Amphipathic Lipid Packing Sensor (ALPS) motifs were first identified in 2007 in ARFGAP1[1] and have been reviewed.[2][3]

Amphipathic Lipid Packing Sensor motifs of proteins associate with (adsorb to) curved lipid bilayers.[4]

The curving of a phospholipid bilayer, for example into a liposome, causes disturbances to the packing of the lipids on the side of the bilayer that has the larger surface area (the outside of a liposome for example).
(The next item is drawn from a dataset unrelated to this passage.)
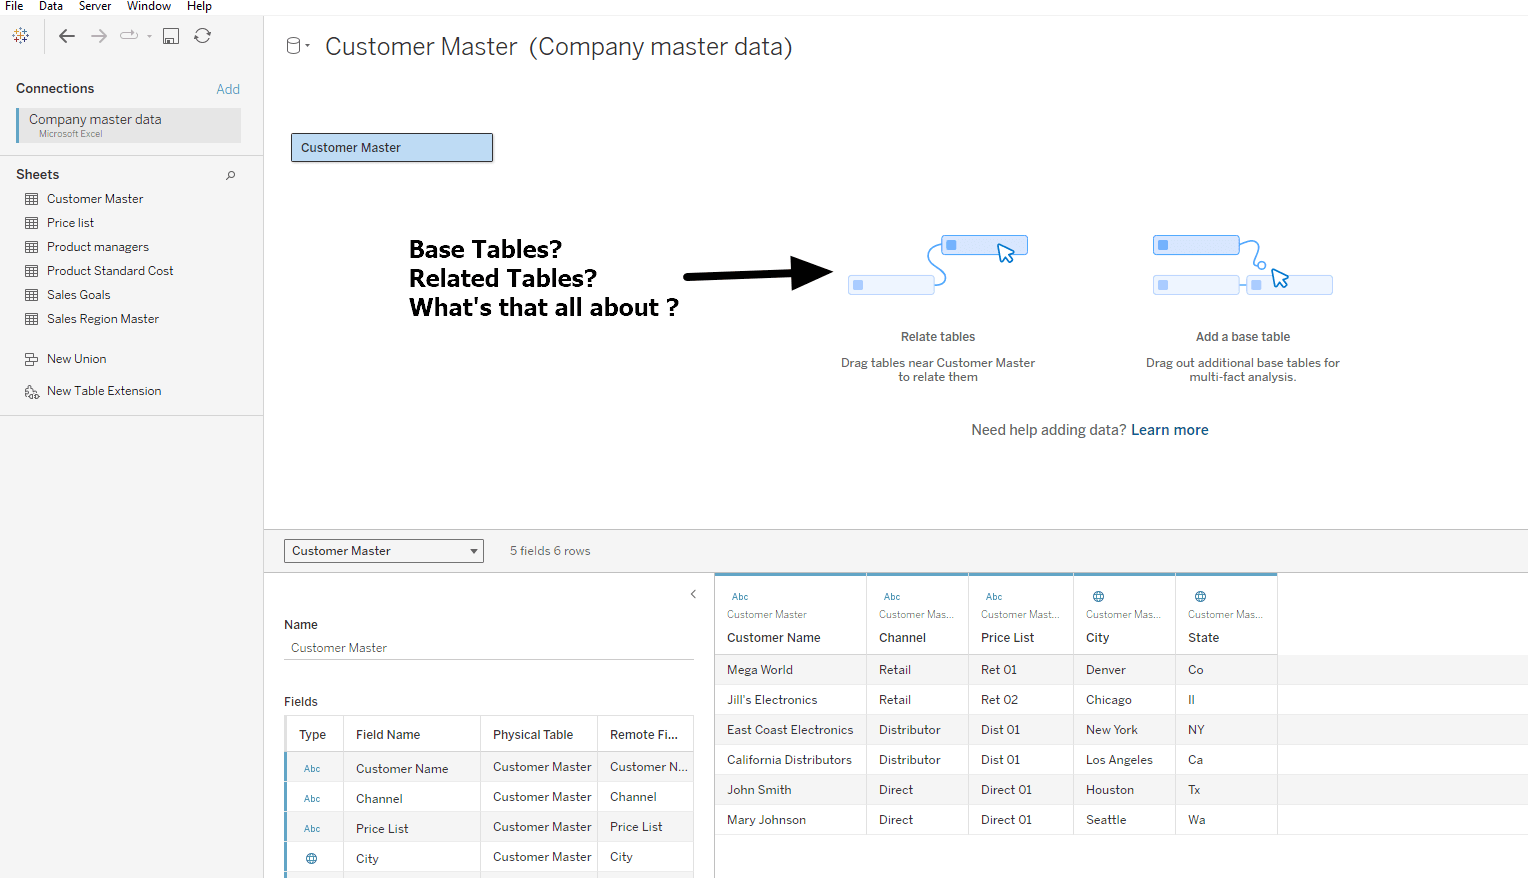Click the back arrow in toolbar
Screen dimensions: 1528x878
click(67, 36)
The less "ordered" or "looser" packing of the lipids is recognized by ALPS motifs.

ALPS motifs are 20 to 40 amino acid long portions of proteins that have important collections of types of amino acid residues. Bulky hydrophobic amino acid residues, such as Phenylalanine, Leucine, and Tryptophan are present every 3 or 4 positions, with many polar amino acid residues such as Glycine, Serine and Threonine between. The ALPS forms an alpha helix when associated with the bilayer, such that the hydrophobic residues associate with the lipids and the polar residues associate with the aqueous cytoplasm.

References

  1. Drin G, Casella JF, Gautier R, Boehmer T, Schwartz TU, Antonny B (2007). "A general amphipathic alpha-helical motif for sensing membrane curvature". Nature Structural & Molecular Biology. 14 (2): 138–46. doi:10.1038/nsmb1194. PMID 17220896.
  2. Bradshaw, Ralph A.; Stahl, Philip D. (2015). Encyclopedia of Cell Biology (1st ed.). Cambridge MA: Academic Press. p. 206. ISBN 0123944473.
  3. Vanni S, Vamparys L, Gautier R, Drin G, Etchebest C, Fuchs PF, Antonny B (2013). "Amphipathic lipid packing sensor motifs: probing bilayer defects with hydrophobic residues". Biophysical Journal. 104 (3): 575–84. doi:10.1016/j.bpj.2012.11.3837. PMC 3566459. PMID 23442908.
  4. Horchani H, de Saint-Jean M, Barelli H, Antonny B (2014). "Interaction of the Spo20 membrane-sensor motif with phosphatidic acid and other anionic lipids, and influence of the membrane environment". PLoS One. 9 (11): e113484. doi:10.1371/journal.pone.0113484. PMC 4245137. PMID 25426975.